**Passage to read**

Admiration traps a man. Reputation becomes the prison he inhabits, and cannot escape. Yesterday's shock, today's expectation. Yesterday's gift, today's obligation.
And Warlock (Oakley Hall, 1958) is a "claustrophobic" novel: "no epic of the wide-open spaces," its plot plays out in the town's nooks and crannies. Back-shooters in back alleys; panoptic casinos, with shotgun sentries like prison guards from the mezzanine.
Some of its residents try to leave and fail. Some of its residents say they'll leave, and never do. And some, in fact, make it out. They are invariably pulled back in. As if their doom were predetermined. "[Gannon] had fled this hard and aimless callousness where a human life was only a part of a game, and never, so far as he had seen, a fair game. He had thought he could escape it by fleeing it. But he could not…; and he could not escape himself…"
"And it's all so Girardean." Clay Blaisedell, our gunslinging hero, is a mimetic model nonpareil. Held up, only to be torn down. Posted on the cross. Envy bleeding down his fingers into hate. He who Has; He who Gets His; He who Takes His. The man of luck, and successful tactic. The man of admiration. His example triggers a behavioral cascade. His mimetic magnetism mutates local equilibria. Not an easy task; a task which mandates courage. As his prize, the Lady of the Town—for her place is to choose him; to anoint the knight, reward the reputation. And this—like rats, watching one of their own receive cocaine—inspires both courage and envy.
These are new words for old truths. It Is Known, this corrupted path which jealous desire may take: where men tear one another down, to have what could never, by such means be given them. Covetousness, we call it, or "scarcity mindset," or "zero-sum thinking." And this opposed to the pro-social ethos of self-improvement—the only righteous road to inheritance.
Blaisedell is a myth, a story, a reputation. His narrative not only precedes but supersedes the mammal. It is a story that changes the town. The real man is merely a means to the story, which has co-authors: his Lady, our Angel of Warlock; his Brother, the Black Rattlesnake; and his Child, the Boy Gannon. For Blaisedell is also a man of Clay, a humus being. Moldable, and fallible, they say: incapable of living up the myth, and envy pulling him down with crabclaws. Facts must be curated. The plot must be pushed into proper place. This, at least, is the opinion of his Lady. The supremacy of story will destroy the man. But this is the sacrifice expected for his Town. And it is the story she loves, anyway. Her own story, and His.

**What this exercise asks**
#1 Render this sentence from the essay on Warlock into Spanish: "Reputation becomes the prison he inhabits, and cannot escape."
#2 Whom does the essay on Warlock call "our gunslinging hero"?
#3 Carry the essay on Warlock forward from its final sentence.

(Word and element location records)
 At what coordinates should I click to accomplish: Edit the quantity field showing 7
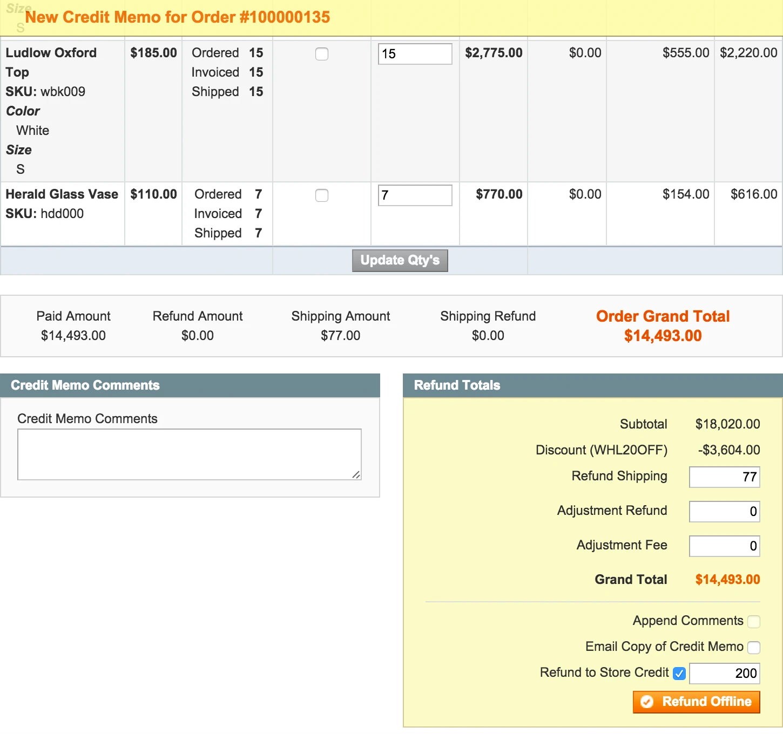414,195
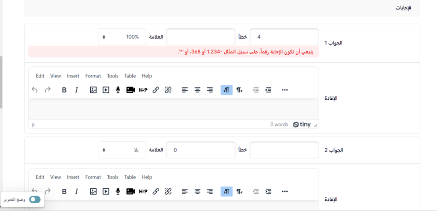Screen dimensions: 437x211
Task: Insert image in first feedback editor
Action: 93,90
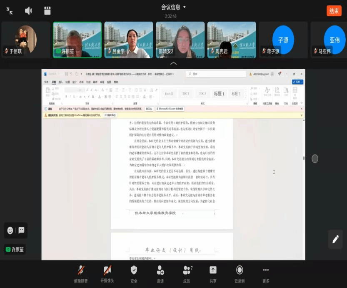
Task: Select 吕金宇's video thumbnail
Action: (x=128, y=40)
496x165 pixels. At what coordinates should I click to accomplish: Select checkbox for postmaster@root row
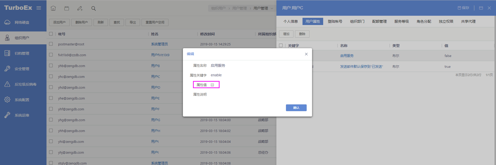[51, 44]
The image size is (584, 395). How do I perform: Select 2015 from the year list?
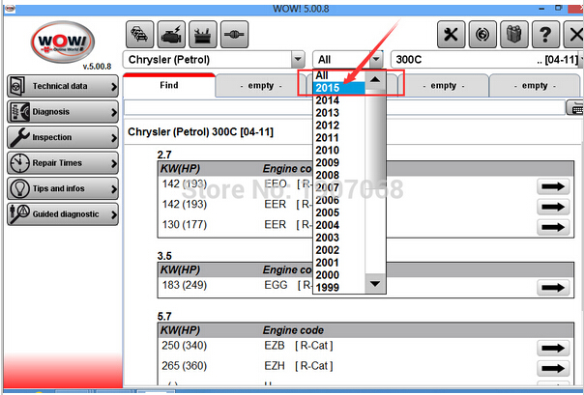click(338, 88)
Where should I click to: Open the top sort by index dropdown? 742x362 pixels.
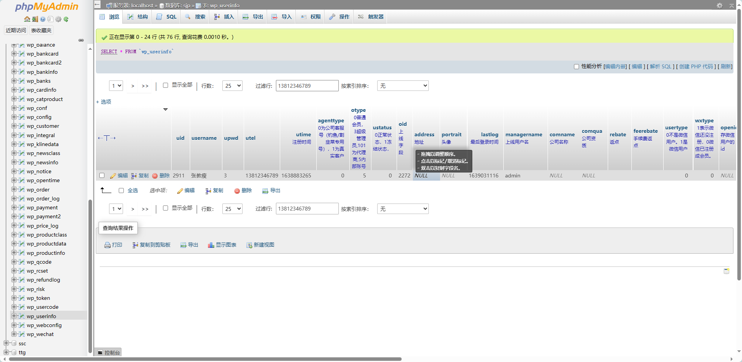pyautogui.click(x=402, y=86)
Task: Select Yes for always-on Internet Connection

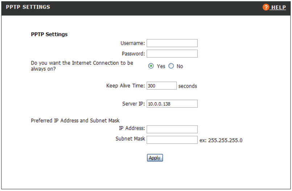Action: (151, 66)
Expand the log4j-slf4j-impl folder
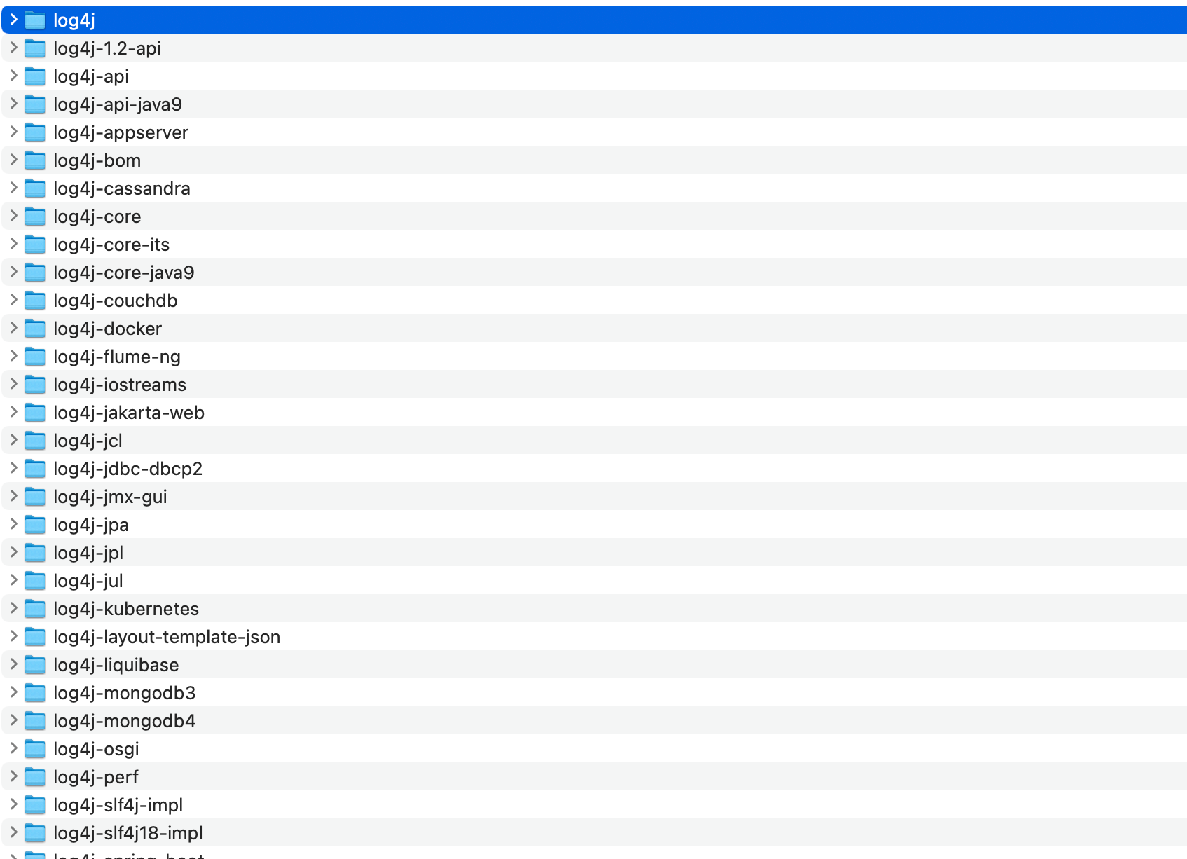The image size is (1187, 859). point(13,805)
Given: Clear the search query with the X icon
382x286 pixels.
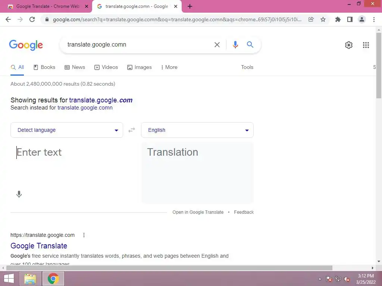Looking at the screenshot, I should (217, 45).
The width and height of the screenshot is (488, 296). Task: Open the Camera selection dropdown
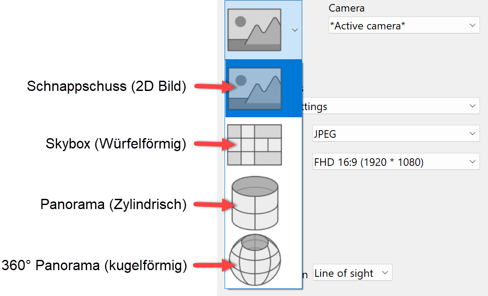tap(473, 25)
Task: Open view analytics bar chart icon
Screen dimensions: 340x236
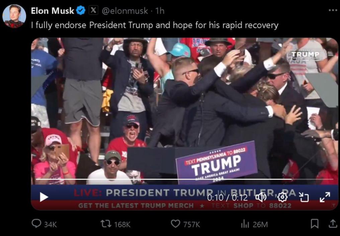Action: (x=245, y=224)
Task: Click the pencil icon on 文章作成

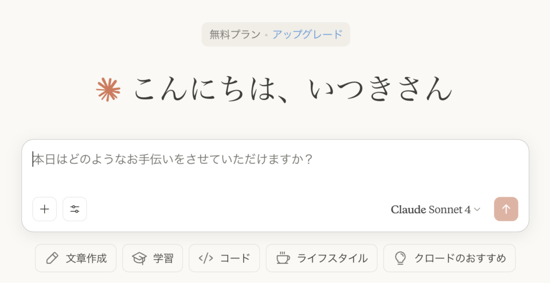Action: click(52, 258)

==

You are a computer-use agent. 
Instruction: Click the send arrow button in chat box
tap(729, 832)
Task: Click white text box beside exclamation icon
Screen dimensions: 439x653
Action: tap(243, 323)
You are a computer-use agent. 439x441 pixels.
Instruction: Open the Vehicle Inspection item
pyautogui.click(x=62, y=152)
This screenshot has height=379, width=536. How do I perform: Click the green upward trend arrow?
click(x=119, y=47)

**Answers to the exercise**
#1 La reputación se convierte en la prisión que él habita y de la que no puede escapar.

#2 Clay Blaisedell.

#3
Wood is scarce, in Warlock, but buildings keep burning. Structure destroyed by factional feuds, til the whole world's bare. Ruins. Corpses. Men are like corn. Cut them down, plant them again. What is it for?
"Murder done, there was kin to take it up and cut down the murdering dog," til no kin left. Or til kin—renouncing their role as kindling, and possessed by that idea we call Law—seek something higher. Not to escape the fire, but by their example, starve the fire of fuel. "So this old world remakes itself time and time again, each time in labor and in pain and the best men crucified for it."
Yes, in the Beginning "it was alright to stand up for your own, it was the first principle." Family and feud that first way of nature, feudal and futile. But nature searches for new stabilities—and certain allegiances, certain bindings, must be unbound, for new fabrics to weave. And just as a culture of milking of cows leads to the persistence of a lactase gene, so might an idea like Justice—blind and bescaled—forever alter the race.
Big shoes to fill, they say of men who set high expectations, for the role they have served. By the time Warlock ends, our hero Boy Gannon is halfway limping, for his starboots are far too tight for those feet of his. A standard—to which the wise and honest soul may repair...
But all that survives of Tombstone is Warlock. "We wake as if from a trance to realize we have been reading the history of a ghost town."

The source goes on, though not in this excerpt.